> DATASET ENTRIES:
------------------------

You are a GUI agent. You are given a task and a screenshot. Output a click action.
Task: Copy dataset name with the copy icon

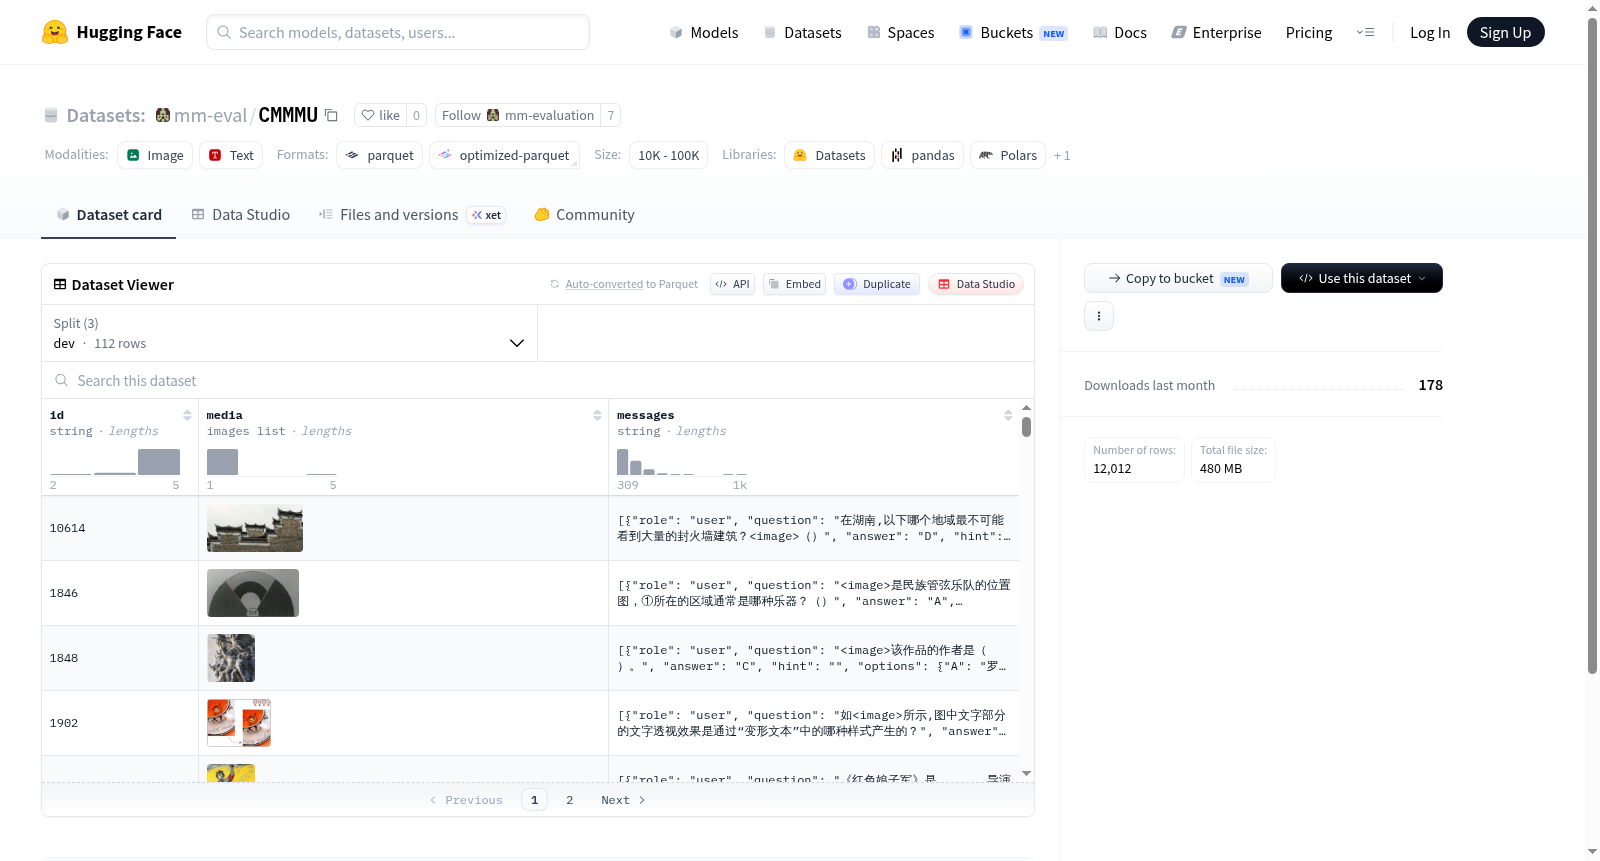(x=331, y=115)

------------------------

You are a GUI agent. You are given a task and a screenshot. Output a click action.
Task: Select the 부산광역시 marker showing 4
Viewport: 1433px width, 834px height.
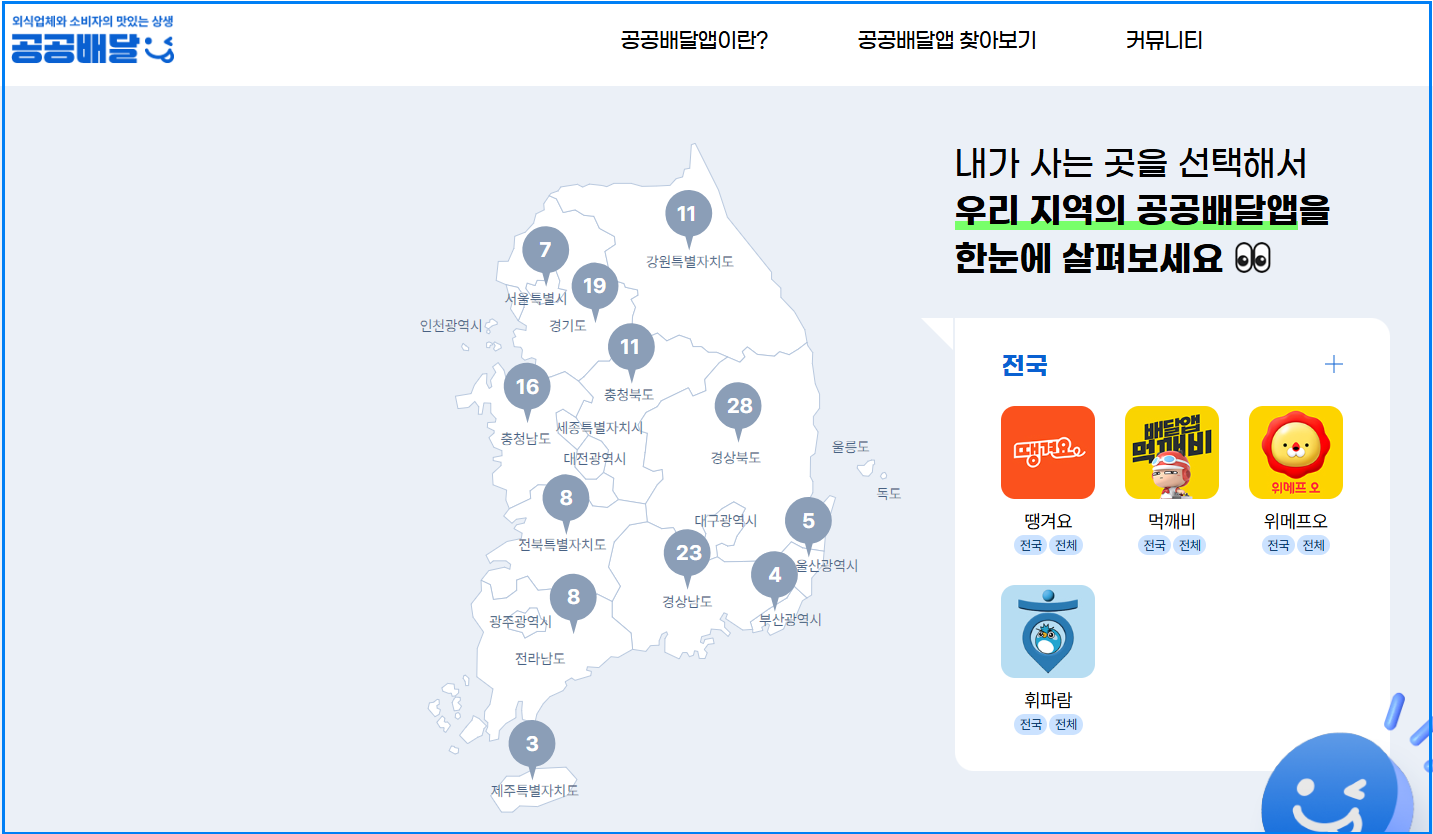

------------------------

Return only the lines between the one holding "Task: Select the 부산광역시 marker showing 4" and the one holding "Viewport: 1433px width, 834px height.", inclusive, exactly as they appear above.

Task: Select the 부산광역시 marker showing 4
Viewport: 1433px width, 834px height.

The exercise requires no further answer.